Quand le duc de Parme demande à Fabrice si le roi de Naples est aimé, Fabrice répond à peu près ceci : « Je ne me soucie point de savoir si les sujets du roi de Naples sont contents. L’armée est bien munie et parfaitement disciplinée. Qui s’inquiète après cela si la canaille aime ou n’aime pas. » Voilà la pensée d’un aristocrate, et sans aucune hypocrisie. L’amour plaît aux princes, mais comme la dernière marque de l’obéissance. Ceux qui ont goûté au pouvoir ne supportent pas la moindre tricherie là-dessus ; essayez de faire entendre au Maître que vous obéissez parce que vous le voulez bien ; rien n’est plus froidement reçu ; cela est presque impertinent. Mais, d’un autre côté, il est presque impossible que l’on soit aimé si l’on commande ; et le regard de l’esclave, toujours effrayant à voir, affermit bientôt le maître dans les sévères maximes du pouvoir absolu.

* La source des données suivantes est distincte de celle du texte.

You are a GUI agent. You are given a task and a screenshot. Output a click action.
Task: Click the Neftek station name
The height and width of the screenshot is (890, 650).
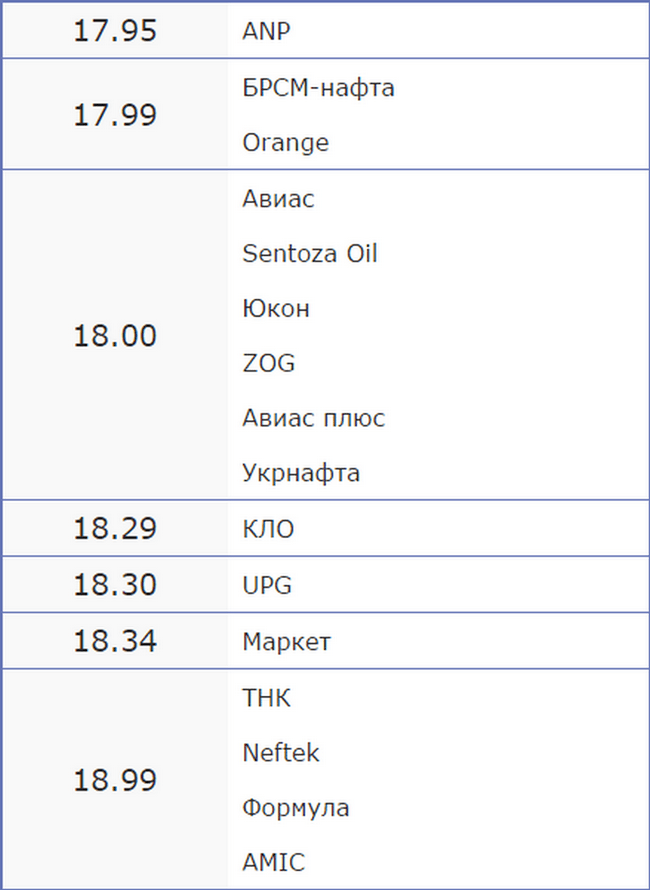pos(281,753)
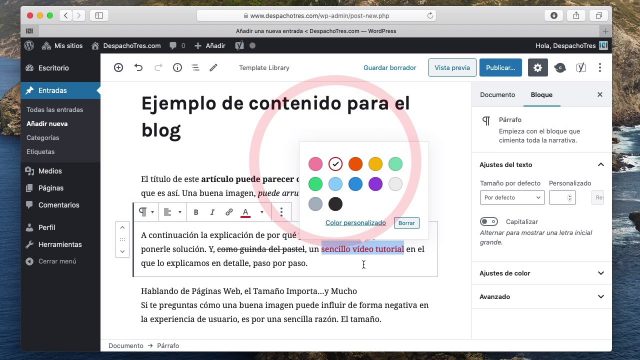Apply italic formatting in the block toolbar
The height and width of the screenshot is (360, 640).
click(x=212, y=212)
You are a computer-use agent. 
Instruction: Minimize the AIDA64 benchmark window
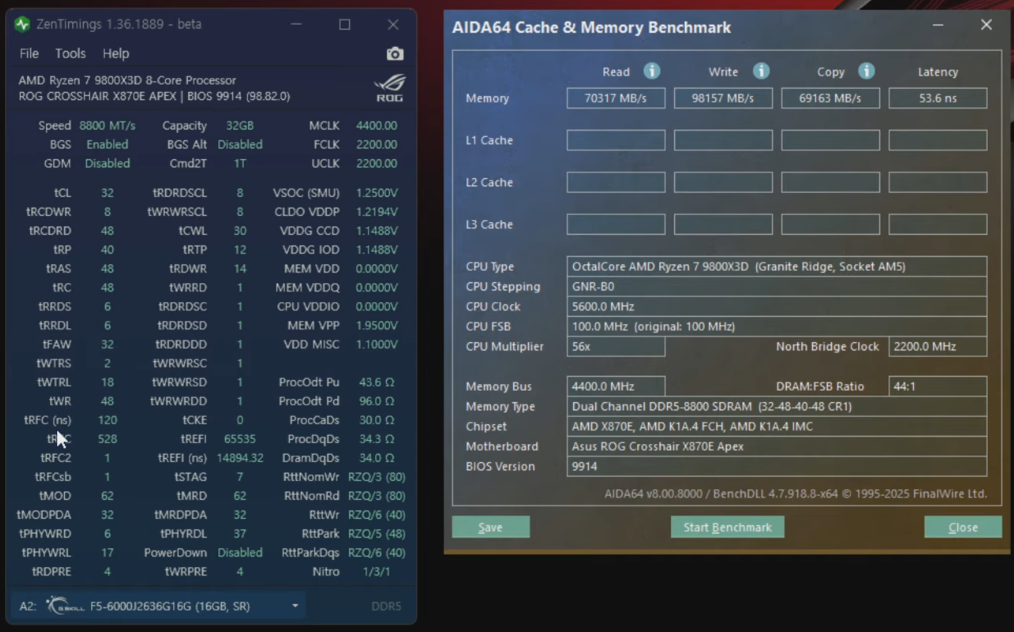[x=938, y=25]
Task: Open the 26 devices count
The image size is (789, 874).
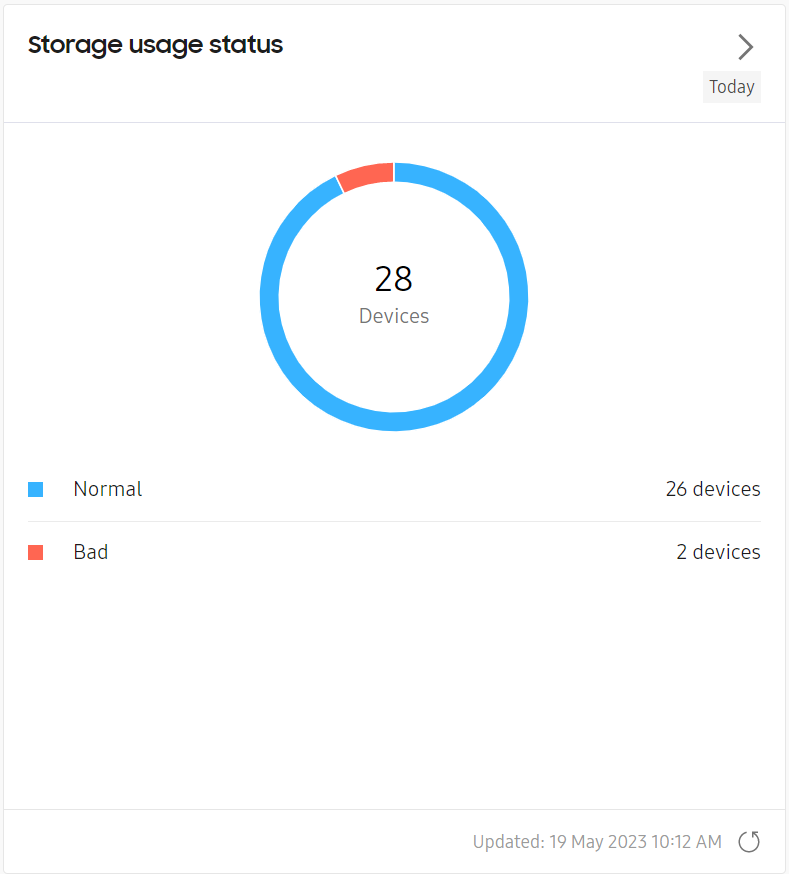Action: coord(713,489)
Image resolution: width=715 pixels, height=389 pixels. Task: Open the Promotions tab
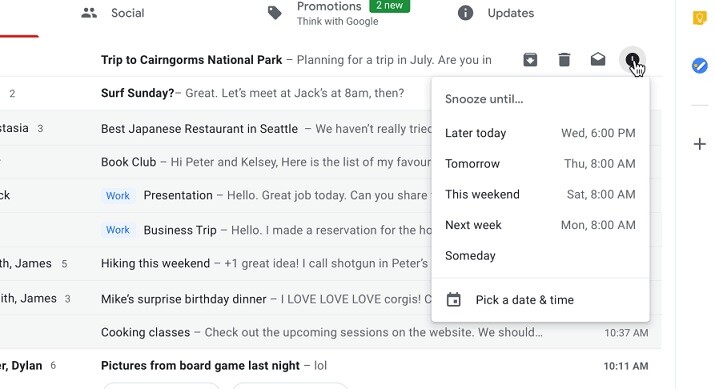point(338,13)
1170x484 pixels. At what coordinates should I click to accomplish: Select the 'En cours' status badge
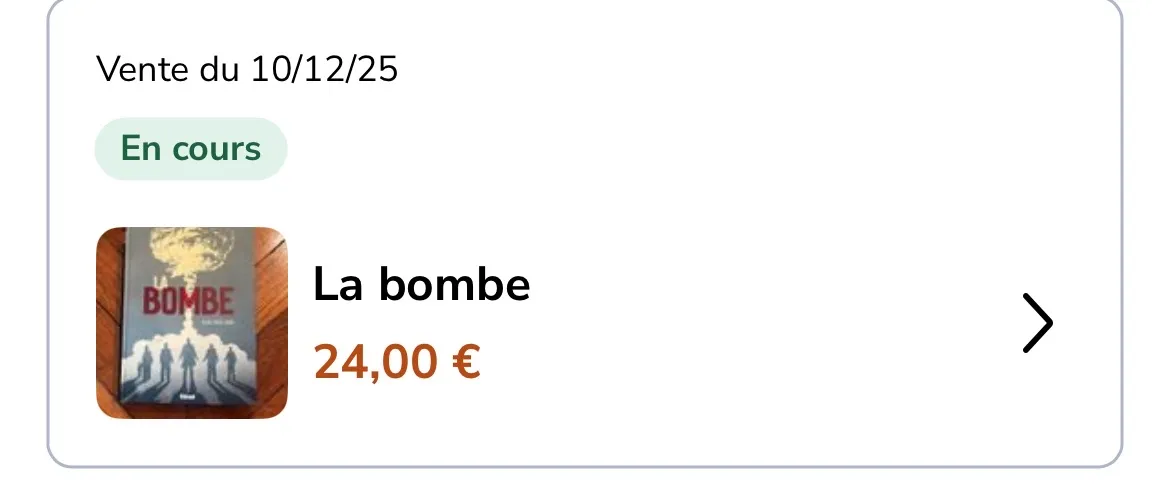190,148
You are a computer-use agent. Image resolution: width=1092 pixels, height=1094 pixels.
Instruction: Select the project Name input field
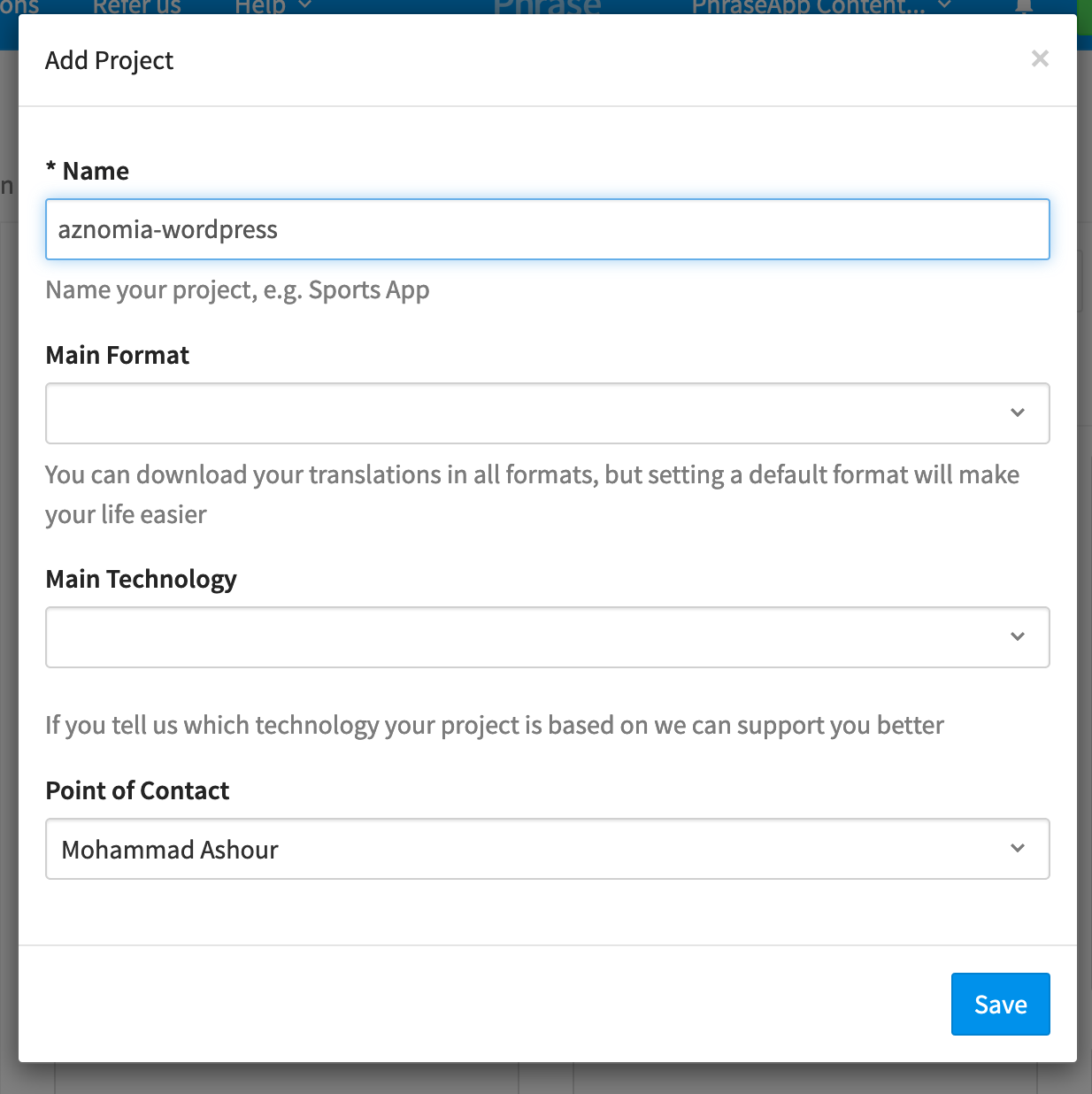pyautogui.click(x=547, y=229)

Au reste il s’élève toujours un peu d’amour dès que le maître ne fait pas tout le mal possible. La crainte d’abord. Je n’aurais point compris sans peine cette rude méthode ; mais je l’ai vue à l’œuvre. J’ai relu Tacite sur les visages. Dans cette épreuve, et quand le plus prochain pouvoir, lui-même éperonné, frappe selon une infatigable vigilance, l’homme de troupe se tortille comme un serpent, prenant mille formes que le regard ne peut suivre. Nos rois et nos rhéteurs ignorent ces mouvements-là, comme le préfet de police ignore la lutte des poignets contre les menottes. L’homme de troupe pourrait raconter ces choses ; mais je remarque que l’homme de troupe oublie beaucoup.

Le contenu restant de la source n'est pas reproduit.